EXERCISE TASK => Reproduce word for word the part of the passage about the XL that runs from "Now, one hundred" up to and including "has been drawn.".

PASSAGE GIVEN =>
↓
Now, one hundred years later, a similar fight is being waged, except this one has less to do with preserving beauty than curbing global warming. Just as Muir did, environmentalists are saying what’s normal isn’t necessarily right, and a line in the sand has been drawn.
The XL, to me, is a battlefield in which hidebound capitalists clash with people worried about our fate on a warming planet. It’s rampant development versus careful planning; a booming economy versus steady sustainability; it’s greed versus love; death versus life. Even though the XL is hardly a front-page story anymore, I felt like it was the center of the universe–and I wanted to be here to see it, even if it was on the lonesome prairie in South Dakota.
↑
SOURCE MATERIAL =>
↓
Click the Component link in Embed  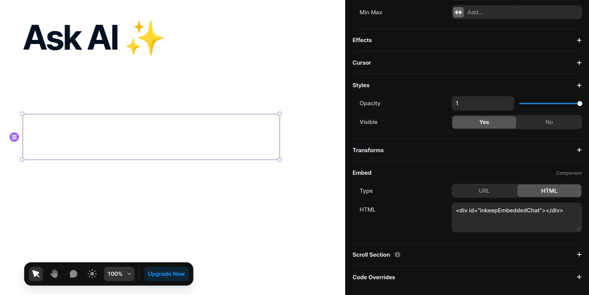pyautogui.click(x=569, y=173)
↑
RESULT OF THIS TASK =>
Now, one hundred years later, a similar fight is being waged, except this one has less to do with preserving beauty than curbing global warming. Just as Muir did, environmentalists are saying what’s normal isn’t necessarily right, and a line in the sand has been drawn.